──────── Text block

Effa Manley, a beautiful, very light-skinned woman whose husband (the local numbers boss) owned the Newark Eagles, would always be bitter over the way Rickey simply dismissed the issue of prior claims to players he signed out of the Negro leagues, yet the feelings of the Manleys and most other black owners were ambivalent. Obviously they wanted to field the best clubs they could; they hoped to be paid for whatever talent they lost and feared that the passing of Jim Crow would doom black professional baseball; yet by and large they supported the sport’s integration and rooted for Robinson and the others who broke the color line.
In 1946 times were still good for black baseball. Crowds for regularly scheduled league games were bigger than ever; the East-West Game in Chicago drew more than forty-five thousand. Satchel Paige was barnstorming with his own team, but Josh Gibson and Buck Leonard were still pounding the ball for the Homestead Grays and an abundance of younger stars—Monte Irvin and Larry Doby with Newark, Sam Jethroe with Cleveland, Artie Wilson with Birmingham—were back from military service. In that fall’s Negro World Series, Irvin and Doby led Newark to victory over Kansas City in seven games, the first of which took place at the Polo Grounds in New York.
The following January, commissioner Chandler presided at a meeting in New York at which the major-league clubs voted 15–1 against adding black players to their rosters, with Rickey the only dissenter. Having arranged the purchase of the Yankees by Del Webb and Dan Topping and having himself gained the presidency of the franchise, Larry MacPhail was more influential than ever in baseball affairs. Professing pious concern over the welfare of the Negro leagues, MacPhail led the opposition to racial integration, with active support from Tom Yawkey of the Red Sox, Sam Breadon of the Cardinals, and Phil Wrigley of the Cubs. Chandler’s stance was one of official neutrality, while he privately assured Rickey that he wouldn’t interfere in whatever plans Brooklyn had for Robinson.

────────────────
──────── Extracted material

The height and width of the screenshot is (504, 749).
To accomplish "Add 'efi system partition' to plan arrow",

────────────────
──────── Extracted material

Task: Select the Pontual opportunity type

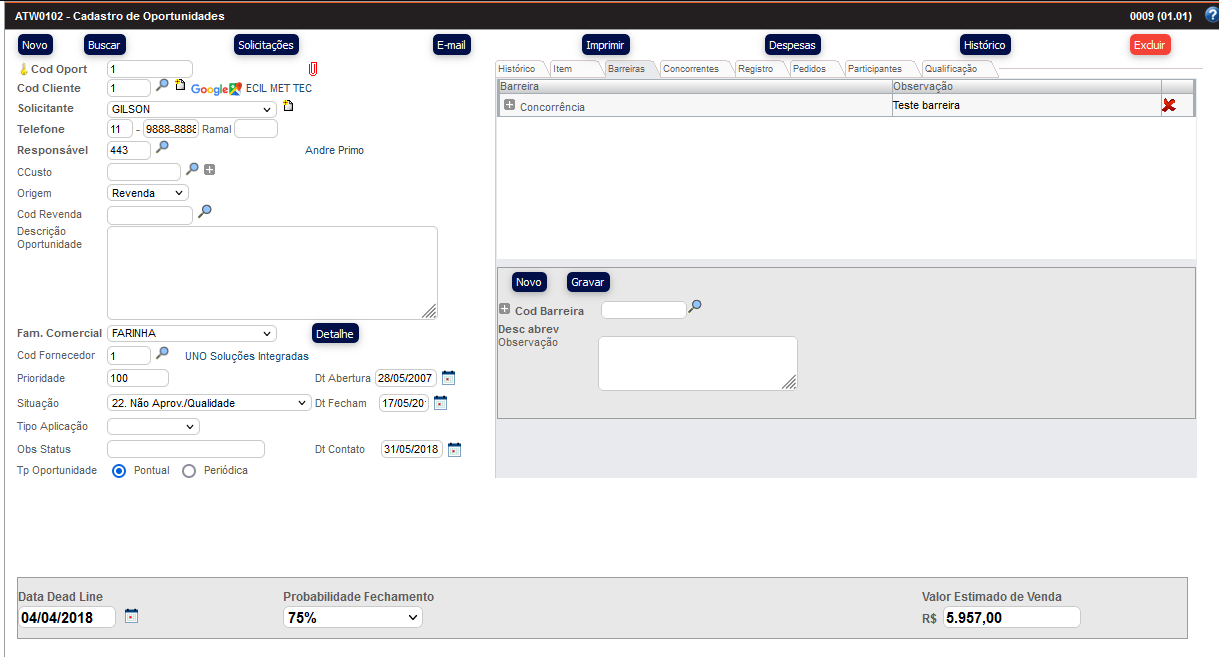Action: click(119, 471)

────────────────

▶ Your tasks:
[a] In the baseball text above, why was Larry MacPhail more influential than ever in baseball affairs? Answer in one to three sentences.
[b] Quote the baseball text word for word, starting at "The following January, commissioner" and ending at "had for Robinson.".

▶ Answers to each task:
[a] He had arranged the purchase of the Yankees by Del Webb and Dan Topping. He had also become president of the franchise himself.

[b]
The following January, commissioner Chandler presided at a meeting in New York at which the major-league clubs voted 15–1 against adding black players to their rosters, with Rickey the only dissenter. Having arranged the purchase of the Yankees by Del Webb and Dan Topping and having himself gained the presidency of the franchise, Larry MacPhail was more influential than ever in baseball affairs. Professing pious concern over the welfare of the Negro leagues, MacPhail led the opposition to racial integration, with active support from Tom Yawkey of the Red Sox, Sam Breadon of the Cardinals, and Phil Wrigley of the Cubs. Chandler’s stance was one of official neutrality, while he privately assured Rickey that he wouldn’t interfere in whatever plans Brooklyn had for Robinson.